In relationship to these forces, the labeling of Russia as an “imperialist” power fighting the Islamist opposition in Syria serves an additional political function. The ISO is legitimizing military operations within Russia itself. It is providing fuel for arguments that Chechen separatists and similar Islamist forces are revolutionaries, fighting for independence against an imperialist oppressor state.
The ISO is aware that its support for US escalation in Syria has aroused widespread suspicion that it is functioning in the interests of US imperialism. Attempting to counter these suspicions, Socialistworker.org has posted a comment by Stanley Heller, the executive director of the Middle East Crisis Committee in Connecticut, entitled “The left’s false logic on Syria.” Heller attacks anger and disillusionment with war in the American population.
He writes, “I want to deal with one argument that goes something like this: ‘The main enemy is at home. I have to pay taxes that support US imperialism—that should be my main concern.’ I agree up to a point… But increasingly, the ‘main enemy’ reasoning is being used to mean that the only thing we should deal with is US government interventions and crimes. That’s so screwed up.

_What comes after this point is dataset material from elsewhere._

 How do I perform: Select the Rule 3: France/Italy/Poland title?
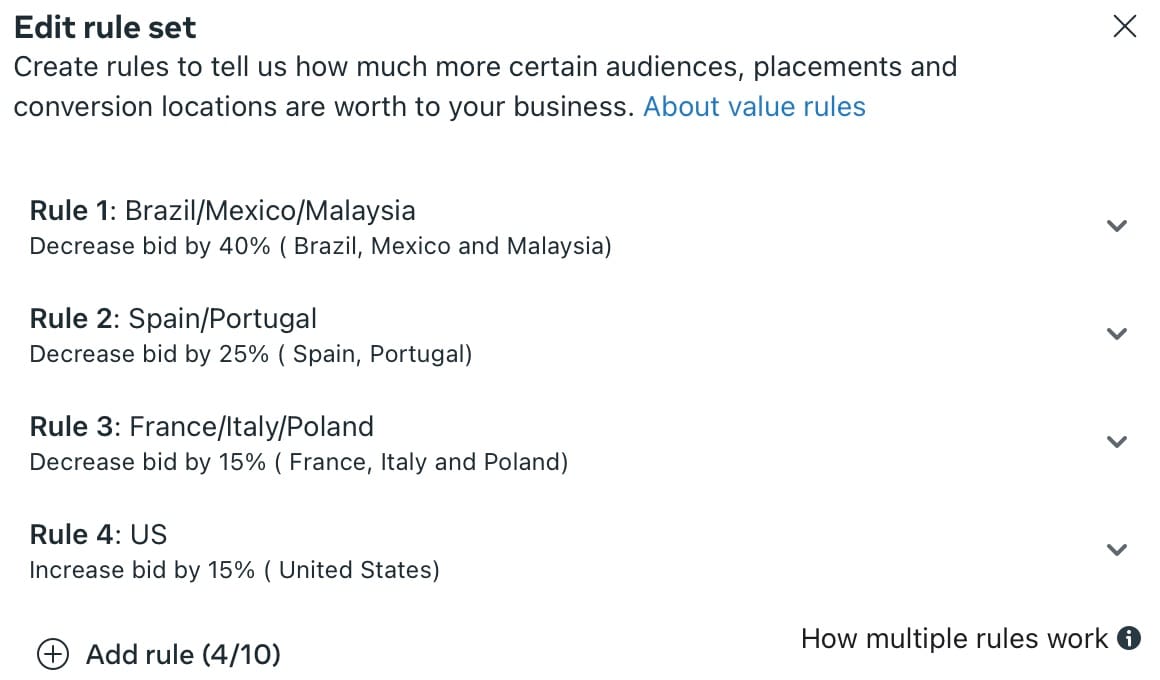click(201, 426)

It’s a betrayal of people who are or should be our friends.” [Emphasis in the original].
What is “screwed up” is not opposition to imperialist war, but the ISO’s rationale for a war in Syria that could result in the destruction of the entire planet, based on the argument that Islamist militias backed by the CIA and tied to Al Qaeda are “friends” of the American people.
After cynically declaring that he expects “to be accused of being naïve at best and neo-con slime at worst,” Heller lays out his plan for a propaganda campaign against Russia and Iran. He calls for a boycott Russian and Iranian products and media outlets. He calls upon Socialist Worker’s readers to “correct the narrative being spread by pro-Assad writers… we’re hearing a liberal-left narrative that says the Saudis started the violence in Syria in coordination with the US.”

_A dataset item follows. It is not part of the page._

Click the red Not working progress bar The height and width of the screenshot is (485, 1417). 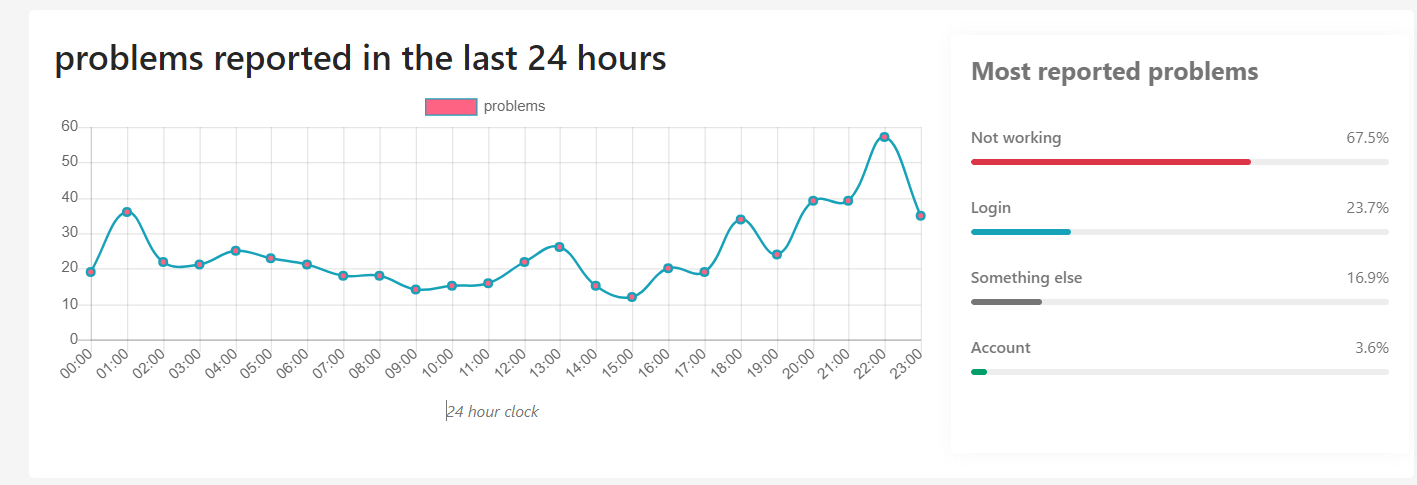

Finally, he calls for protests in front of Russian and Iranian consulates and embassies. At these events, Heller adds, protesters should “bring signs about US and Saudi outrages, to discourage attendance by rightists.”
Heller’s awareness that the demonstrations he is proposing might attract explicitly right-wing forces testifies to the consciously reactionary role of the ISO and its allies. Heller is proposing pro-war protests inciting anti-Russian chauvinism. His proposal to project superficial opposition to US policy by bringing anti-US and anti-Saudi signs is a ploy, designed primarily to prevent the attendance of right-wing forces at ISO rallies from exposing too directly the ISO’s reactionary sympathies.

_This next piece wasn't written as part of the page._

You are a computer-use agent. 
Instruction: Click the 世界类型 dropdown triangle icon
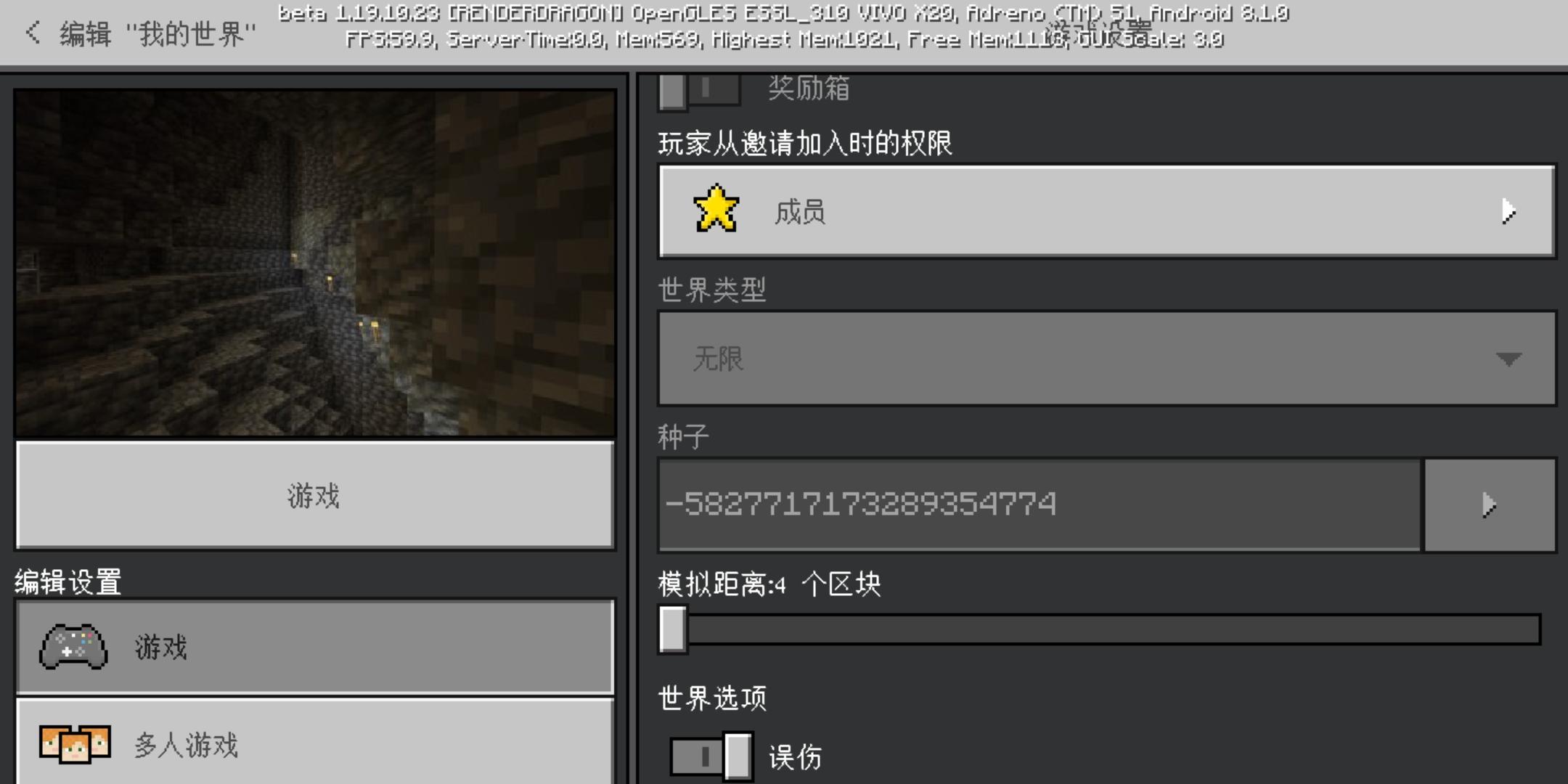pyautogui.click(x=1508, y=359)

Heller makes clear that, notwithstanding his cynical suggestion that the ISO include a few anti-Saudi posters at his proposed anti-Iranian rallies, he supports US imperialism and the Saudi monarchy against Russia, Iran and the Assad regime. “True,” he writes, “Saudi Arabia has funded jihadis, among other militias, but the Saudis and the US are only the number-three culprit in creating the Syrian disaster. Assad is clearly number one, and his allies are number two.”
By publishing such remarks, the ISO is functioning as an open ally of US imperialism and confirming its role as a political accessory to crimes against the people of Syria.